中原中也記念館

シルバーウイークの旅行の最終日、宿を出て空港へ移動するまでのわずかな時間を使って足を運んでみました。
端的にいって、中原中也の作品が柔らかく優しい感じなのに対して、萩原朔太郎の作品は硬質で力強い感じがしました。また2人の言葉使いの違いも対照的でした。中原中也の詩が口語体で書かれている一方、萩原朔太郎の詩は文語体です。中原中也は萩原朔太郎より20歳ほど年下ですが、詩を読んでみていろいろと考えさせられるものがありました。同時に私は、昭和ひとケタ生まれの北杜夫や向田邦子などの作品を読むのに苦労したことを思い出しました。言葉使いが古く感じられたからです。世代が違うと使う言葉も違ってきて、言葉は時代とともに変化するものだと改めて実感します。
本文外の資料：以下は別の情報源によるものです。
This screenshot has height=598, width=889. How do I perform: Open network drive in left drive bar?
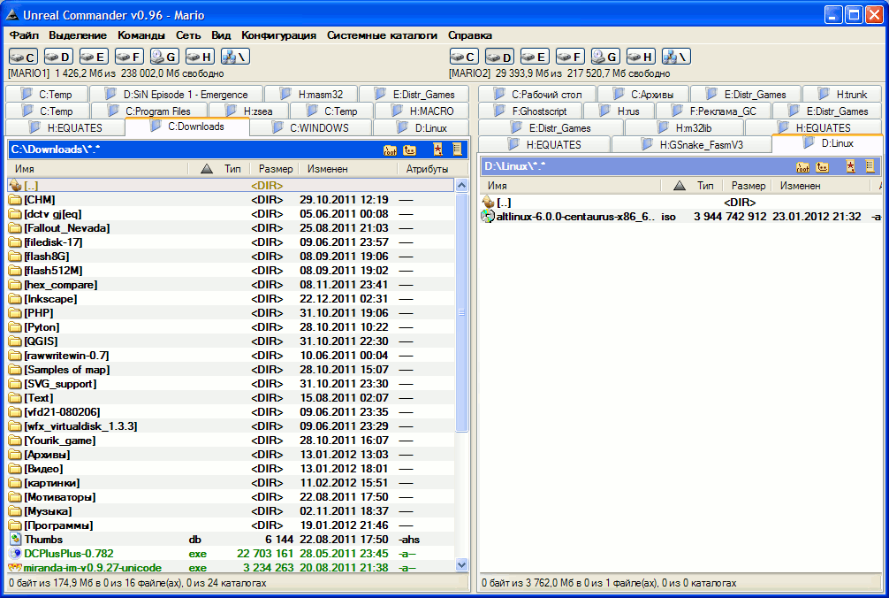[234, 57]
また私が行ったときに、たまたまムットーニシアターの上演時間でした。演目は2本あって、中原中也と萩原朔太郎の詩に合わせてからくり人形が動くというものです。人形が出たり入ったり、あるいは上がったり下がったりする様子は、見ていて何とも不思議な感じがしました。
中原中也も、特別企画展で取り上げられていた萩原朔太郎も私にはなじみがありませんでしたが、展示を見て少しばかり勉強させていただいたような気がします。短い時間ながら、有意義な時間を過ごすことができました。